* OPDRACHTEN
1. In welk jaar woonde Hannah Arendt volgens de kerstoverdenking voor het eerst een uitvoering van de Messiah van Händel bij?
2. Leg in één tot drie zinnen uit waarom het woord ‘thuis’ in de kerstoverdenking een dubbele betekenis heeft.
3. Schrijf de kerstoverdenking verder, te beginnen na de laatste zin die getoond wordt.

━━━ GETOONDE TEKST ━━━

Kerstoverdenking: steeds opnieuw geboren worden geeft hoop, licht en toekomst

23 december 2023Leestijd: 6 minuten
Geboorte Jezus. Foto: Wikimedia Commons/Biser Todorov

De mens heeft het vermogen om steeds opnieuw geboren te worden. Dat leren we zowel van de Joods-Duitse filosoof Hannah Arendt als van het kerstverhaal. Die ‘geboortelijkheid’ biedt hoop, licht en toekomst, aldus predikant Joost Röselaers in deze Kerstoverdenking op EW Podium.

In 1952 woont de Joods-Duitse filosoof Hannah Arendt voor het eerst een uitvoering bij van de Messiah van Händel. Ze is dan 46 jaar en op reis in München. Na de uitvoering schrijft zij een brief aan haar echtgenoot in de Verenigde Staten. Hij is thuis gebleven. ‘Thuis’ heeft hier een dubbele betekenis. Arendt is geboren en getogen in Duitsland. In de oorlog is zij, van joodse afkomst, naar Amerika gevlucht. In de oorlog heeft ze veel verloren. Niettemin bezit ze de grootsheid om Duitsland opnieuw te bezoeken.

━━━ ONBEWERKT MATERIAAL ━━━

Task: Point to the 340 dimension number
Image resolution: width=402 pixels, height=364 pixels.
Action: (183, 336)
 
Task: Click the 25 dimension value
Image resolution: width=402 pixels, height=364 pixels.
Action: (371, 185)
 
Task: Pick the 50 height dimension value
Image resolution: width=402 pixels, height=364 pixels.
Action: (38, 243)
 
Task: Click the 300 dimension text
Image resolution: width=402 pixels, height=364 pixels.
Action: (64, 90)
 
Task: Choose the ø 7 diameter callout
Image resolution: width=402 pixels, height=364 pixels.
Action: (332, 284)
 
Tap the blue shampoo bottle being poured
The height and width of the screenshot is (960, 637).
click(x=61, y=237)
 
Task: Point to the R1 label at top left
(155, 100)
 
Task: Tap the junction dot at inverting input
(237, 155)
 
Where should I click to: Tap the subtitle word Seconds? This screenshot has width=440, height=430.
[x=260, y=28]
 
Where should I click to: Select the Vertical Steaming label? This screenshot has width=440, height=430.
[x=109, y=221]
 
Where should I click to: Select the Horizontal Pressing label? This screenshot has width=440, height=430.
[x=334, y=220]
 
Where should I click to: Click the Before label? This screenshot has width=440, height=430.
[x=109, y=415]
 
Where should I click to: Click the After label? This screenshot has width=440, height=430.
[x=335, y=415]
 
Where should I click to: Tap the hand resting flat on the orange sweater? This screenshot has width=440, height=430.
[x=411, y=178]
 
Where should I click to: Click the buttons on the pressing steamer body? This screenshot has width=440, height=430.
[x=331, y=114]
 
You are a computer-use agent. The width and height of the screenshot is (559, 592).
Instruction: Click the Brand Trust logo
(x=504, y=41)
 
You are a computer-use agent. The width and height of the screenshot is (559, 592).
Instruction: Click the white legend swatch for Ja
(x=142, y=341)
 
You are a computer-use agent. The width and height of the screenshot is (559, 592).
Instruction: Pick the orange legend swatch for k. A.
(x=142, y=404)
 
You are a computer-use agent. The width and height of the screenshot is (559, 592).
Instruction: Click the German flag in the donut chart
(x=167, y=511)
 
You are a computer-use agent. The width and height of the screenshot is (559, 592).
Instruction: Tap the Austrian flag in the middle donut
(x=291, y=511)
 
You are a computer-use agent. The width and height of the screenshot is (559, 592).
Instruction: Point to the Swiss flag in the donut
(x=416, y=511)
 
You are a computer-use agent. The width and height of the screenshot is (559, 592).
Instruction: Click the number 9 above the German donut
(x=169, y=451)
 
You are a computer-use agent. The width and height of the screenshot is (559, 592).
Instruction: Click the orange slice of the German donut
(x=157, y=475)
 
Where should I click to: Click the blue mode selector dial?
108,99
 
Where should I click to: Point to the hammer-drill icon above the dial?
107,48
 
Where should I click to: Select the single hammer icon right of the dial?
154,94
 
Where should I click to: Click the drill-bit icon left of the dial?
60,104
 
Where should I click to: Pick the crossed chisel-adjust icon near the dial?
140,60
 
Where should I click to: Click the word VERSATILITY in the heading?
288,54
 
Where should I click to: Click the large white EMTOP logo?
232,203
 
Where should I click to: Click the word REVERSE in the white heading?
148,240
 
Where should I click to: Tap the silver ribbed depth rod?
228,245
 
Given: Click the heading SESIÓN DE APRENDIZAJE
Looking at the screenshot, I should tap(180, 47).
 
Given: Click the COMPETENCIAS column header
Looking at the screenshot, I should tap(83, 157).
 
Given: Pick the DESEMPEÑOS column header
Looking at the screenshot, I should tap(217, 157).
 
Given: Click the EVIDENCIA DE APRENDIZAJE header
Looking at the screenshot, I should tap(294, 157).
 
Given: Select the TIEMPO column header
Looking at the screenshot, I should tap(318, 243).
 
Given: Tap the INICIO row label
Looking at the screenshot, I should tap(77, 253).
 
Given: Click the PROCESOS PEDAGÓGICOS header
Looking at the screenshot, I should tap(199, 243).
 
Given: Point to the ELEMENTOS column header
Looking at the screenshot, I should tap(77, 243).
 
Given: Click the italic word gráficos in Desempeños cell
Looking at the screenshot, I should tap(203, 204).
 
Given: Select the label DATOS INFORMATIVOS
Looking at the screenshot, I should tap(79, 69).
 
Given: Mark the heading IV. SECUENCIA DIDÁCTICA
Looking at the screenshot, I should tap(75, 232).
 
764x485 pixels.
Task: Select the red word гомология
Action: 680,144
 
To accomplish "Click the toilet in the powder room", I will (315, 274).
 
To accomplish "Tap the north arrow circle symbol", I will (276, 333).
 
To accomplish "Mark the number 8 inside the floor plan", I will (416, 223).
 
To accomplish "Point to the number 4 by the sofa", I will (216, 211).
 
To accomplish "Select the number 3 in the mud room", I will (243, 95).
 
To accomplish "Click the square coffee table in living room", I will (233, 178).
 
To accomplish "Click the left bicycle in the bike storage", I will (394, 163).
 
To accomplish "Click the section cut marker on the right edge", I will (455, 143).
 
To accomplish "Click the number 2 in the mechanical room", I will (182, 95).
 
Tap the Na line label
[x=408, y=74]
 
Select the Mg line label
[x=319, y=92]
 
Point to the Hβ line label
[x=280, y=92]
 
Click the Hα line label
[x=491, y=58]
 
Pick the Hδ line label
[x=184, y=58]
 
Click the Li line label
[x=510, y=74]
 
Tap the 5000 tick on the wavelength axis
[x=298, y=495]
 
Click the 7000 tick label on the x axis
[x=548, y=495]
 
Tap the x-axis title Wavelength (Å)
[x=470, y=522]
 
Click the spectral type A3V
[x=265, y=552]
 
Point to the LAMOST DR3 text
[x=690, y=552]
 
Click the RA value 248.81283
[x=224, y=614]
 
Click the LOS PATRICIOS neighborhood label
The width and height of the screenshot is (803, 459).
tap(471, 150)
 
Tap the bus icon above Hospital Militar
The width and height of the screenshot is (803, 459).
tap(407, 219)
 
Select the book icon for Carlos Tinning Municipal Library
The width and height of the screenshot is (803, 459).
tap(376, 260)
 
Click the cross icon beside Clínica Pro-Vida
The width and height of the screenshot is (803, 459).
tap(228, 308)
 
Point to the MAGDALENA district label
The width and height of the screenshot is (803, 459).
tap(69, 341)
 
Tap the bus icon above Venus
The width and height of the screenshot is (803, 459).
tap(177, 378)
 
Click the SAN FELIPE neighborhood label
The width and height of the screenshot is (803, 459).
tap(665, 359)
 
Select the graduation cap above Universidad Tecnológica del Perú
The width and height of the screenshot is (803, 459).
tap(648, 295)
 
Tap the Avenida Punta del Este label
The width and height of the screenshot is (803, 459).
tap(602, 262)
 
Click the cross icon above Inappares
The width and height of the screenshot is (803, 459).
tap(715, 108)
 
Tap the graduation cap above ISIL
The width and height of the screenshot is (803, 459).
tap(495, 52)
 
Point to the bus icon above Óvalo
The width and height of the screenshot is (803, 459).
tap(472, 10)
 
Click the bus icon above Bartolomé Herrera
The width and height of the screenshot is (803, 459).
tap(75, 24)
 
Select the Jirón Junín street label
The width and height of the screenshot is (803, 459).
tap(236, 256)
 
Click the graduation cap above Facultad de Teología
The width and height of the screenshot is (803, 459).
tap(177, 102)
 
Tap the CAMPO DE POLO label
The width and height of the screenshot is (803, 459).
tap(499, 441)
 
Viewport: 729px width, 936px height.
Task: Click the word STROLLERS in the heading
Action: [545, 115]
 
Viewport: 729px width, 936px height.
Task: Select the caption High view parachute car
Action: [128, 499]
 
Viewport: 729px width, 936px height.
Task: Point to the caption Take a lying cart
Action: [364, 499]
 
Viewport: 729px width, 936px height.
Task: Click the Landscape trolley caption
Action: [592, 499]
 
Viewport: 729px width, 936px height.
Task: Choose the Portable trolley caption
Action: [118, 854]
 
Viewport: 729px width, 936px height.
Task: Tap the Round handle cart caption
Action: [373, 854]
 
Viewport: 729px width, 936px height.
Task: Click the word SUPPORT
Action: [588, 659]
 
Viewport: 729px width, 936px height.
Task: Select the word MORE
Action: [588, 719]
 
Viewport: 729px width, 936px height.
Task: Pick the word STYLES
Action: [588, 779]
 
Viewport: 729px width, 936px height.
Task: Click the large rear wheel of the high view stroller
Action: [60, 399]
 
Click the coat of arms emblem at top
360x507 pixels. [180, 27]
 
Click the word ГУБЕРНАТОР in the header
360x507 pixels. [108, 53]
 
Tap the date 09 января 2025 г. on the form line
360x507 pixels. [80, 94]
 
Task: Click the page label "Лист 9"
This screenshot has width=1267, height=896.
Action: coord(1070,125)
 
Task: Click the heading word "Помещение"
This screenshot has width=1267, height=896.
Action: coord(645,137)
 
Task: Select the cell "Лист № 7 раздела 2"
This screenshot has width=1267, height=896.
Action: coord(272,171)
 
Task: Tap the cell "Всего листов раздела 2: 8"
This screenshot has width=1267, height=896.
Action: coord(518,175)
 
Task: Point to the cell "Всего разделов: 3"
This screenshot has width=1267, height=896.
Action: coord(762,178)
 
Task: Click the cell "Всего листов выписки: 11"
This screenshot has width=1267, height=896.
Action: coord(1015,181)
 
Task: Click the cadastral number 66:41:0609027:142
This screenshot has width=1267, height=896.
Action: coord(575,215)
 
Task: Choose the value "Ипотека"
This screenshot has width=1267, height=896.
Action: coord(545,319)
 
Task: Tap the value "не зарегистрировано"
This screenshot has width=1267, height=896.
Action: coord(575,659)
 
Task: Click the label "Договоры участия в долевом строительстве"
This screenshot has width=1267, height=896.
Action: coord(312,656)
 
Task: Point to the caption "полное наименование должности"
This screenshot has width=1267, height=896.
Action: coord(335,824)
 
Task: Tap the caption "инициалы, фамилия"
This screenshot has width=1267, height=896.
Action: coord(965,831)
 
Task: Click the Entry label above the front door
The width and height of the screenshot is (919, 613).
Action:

━━━

* UITWERKINGEN
1. In 1952.

2. Arendt, van joodse afkomst, is geboren en getogen in Duitsland en is in de oorlog naar Amerika gevlucht. Haar echtgenoot is thuis gebleven in de Verenigde Staten, terwijl zij op reis is in Duitsland, het land waar ze vandaan komt.

3.
Haat dragen is Hanna Arendt vreemd. Ze is diep onder de indruk van de Messiah. ‘Wat een werk!’ schrijft zij aan haar man. De meeste indruk maakt een koorwerk uit het eerste deel, waarin de geboorte van Jezus wordt bezongen. Met als titel: ‘For unto us a child is born’. Arendt schrijft daarover: ‘Voor het eerst werd mij duidelijk hoe grandioos die uitspraak is: “want een kind is ons geboren.”’

De mens wordt niet gekenmerkt door sterfelijkheid maar door ‘geboortelijkheid’

Arendt maakt vervolgens de geboorte van een kind tot de basis van haar filosofie. De mens wordt niet zozeer gekenmerkt door sterfelijkheid, maar bovenal door ‘geboortelijkheid’. Dat bestempelt (ieder van) ons tot wezens die kunnen beginnen, die altijd weer opnieuw kunnen beginnen – onder welke omstandigheden dan ook. Elke keer dat wij in de wereld iets nieuws aanvangen, worden we opnieuw geboren.

Die ‘tweede geboorte’ houdt dus nooit op, maar herhaalt zich ons hele leven. Hoe dat kan? Door onze bekommernis om deze wereld te activeren. Door onze liefde voor het leven tot uiting te brengen. En door elkaar te vergeven – een van de kernbegrippen uit Arendts filosofie. Zo kunnen we ons weer richten op de toekomst.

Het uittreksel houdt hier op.